The lack of older relatives to learn from and lean on exacerbates these worries, Chapman said. Although the Chinese traditionally depend on extended family members, especially grandparents, to help raise children, in-country migrant families leave these elders behind when they move.
“So for these families, they have lost this huge resource,” she said. “I realized that I’d never even thought about that loss of older family members within my own work (with Latinos). But again there is a similarity. Many elders are left behind in Mexico and other Latin American-sending countries. Those elders play a very active role in Latin American families as well.”

Chapman and the research team may soon know more about the personal challenges that Chinese migrants face. As part of their study, the researchers plan to use an innovative participatory exercise called PhotoVoice, which combines photography with grassroots social action. PhotoVoice participants are asked to take pictures that they believe represent their community, their own stories, or a point of view. Last month, researchers tested the idea by capturing photographs that they believe represent the migrant village where their work is centered.
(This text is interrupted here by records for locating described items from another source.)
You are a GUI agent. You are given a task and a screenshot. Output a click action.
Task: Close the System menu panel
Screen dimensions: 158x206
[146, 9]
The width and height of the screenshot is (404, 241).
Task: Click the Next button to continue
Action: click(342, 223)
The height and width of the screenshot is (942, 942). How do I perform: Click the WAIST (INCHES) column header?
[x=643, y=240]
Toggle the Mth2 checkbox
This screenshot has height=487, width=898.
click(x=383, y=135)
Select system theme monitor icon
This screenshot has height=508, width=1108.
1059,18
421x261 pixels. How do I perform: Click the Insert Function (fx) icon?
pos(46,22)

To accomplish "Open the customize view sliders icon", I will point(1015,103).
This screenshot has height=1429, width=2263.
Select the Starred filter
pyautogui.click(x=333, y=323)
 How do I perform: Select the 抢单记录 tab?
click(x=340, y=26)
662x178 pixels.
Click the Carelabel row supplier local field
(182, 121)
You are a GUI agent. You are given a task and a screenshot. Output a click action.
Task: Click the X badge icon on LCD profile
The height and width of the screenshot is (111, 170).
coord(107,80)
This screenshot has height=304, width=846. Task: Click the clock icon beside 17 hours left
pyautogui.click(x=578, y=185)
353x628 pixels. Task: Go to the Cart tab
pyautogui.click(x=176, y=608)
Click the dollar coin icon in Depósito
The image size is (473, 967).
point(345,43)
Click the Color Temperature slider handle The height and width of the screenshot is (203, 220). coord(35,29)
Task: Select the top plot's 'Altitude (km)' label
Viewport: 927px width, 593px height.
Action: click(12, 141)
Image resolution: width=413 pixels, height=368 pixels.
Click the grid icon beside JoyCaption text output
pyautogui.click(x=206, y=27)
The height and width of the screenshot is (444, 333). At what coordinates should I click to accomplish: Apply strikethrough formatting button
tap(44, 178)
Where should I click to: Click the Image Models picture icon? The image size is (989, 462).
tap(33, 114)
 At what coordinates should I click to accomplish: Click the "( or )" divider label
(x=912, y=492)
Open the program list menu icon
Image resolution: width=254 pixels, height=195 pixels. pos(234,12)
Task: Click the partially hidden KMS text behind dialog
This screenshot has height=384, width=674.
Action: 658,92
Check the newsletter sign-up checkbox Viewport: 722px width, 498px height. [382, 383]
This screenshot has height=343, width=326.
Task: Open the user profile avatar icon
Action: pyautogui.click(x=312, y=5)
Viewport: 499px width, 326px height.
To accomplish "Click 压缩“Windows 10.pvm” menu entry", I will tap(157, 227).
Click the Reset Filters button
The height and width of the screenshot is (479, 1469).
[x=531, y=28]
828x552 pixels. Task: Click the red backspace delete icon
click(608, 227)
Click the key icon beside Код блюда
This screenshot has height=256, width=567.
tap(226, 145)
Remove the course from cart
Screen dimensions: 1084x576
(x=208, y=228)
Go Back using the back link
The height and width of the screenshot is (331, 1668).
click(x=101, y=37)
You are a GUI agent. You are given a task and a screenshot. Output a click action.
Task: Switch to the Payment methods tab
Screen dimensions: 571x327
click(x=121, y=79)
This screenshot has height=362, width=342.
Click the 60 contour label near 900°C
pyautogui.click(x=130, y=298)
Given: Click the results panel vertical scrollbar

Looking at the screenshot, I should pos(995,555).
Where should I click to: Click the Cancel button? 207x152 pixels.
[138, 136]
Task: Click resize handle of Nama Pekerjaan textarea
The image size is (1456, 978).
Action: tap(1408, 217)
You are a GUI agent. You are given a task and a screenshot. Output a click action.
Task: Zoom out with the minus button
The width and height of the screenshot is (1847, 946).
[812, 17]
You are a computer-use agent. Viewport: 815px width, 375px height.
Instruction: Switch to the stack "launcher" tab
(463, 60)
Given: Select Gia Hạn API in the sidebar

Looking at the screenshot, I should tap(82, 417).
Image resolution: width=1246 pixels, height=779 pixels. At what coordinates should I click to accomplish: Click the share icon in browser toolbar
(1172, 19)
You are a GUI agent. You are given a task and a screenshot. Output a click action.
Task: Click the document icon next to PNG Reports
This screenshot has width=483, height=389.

“What came out of that was a lot of focus on children and a lot of potential that they could see in these children,” Chapman said. “They really want to work on fostering that in different ways.”

In the next few months, migrant mothers in Shanghai will be asked to use digital cameras to take pictures of “things they think make it easy to be a good parent in their village and things that make it hard to be good parent,” Chapman said.

The new cross-country collaboration offers a lot of promise, Chapman said, not only because the project crosses cultures and political systems but because of the potential to bring home knowledge that could contribute to the state’s Latino population.

“There are so many differences, and we have to take it one step at a time,” she said. “But I think when you go into places where everything is foreign, you don’t see everything with the same eyes. You simply see things in new ways, and it helps you to refocus.”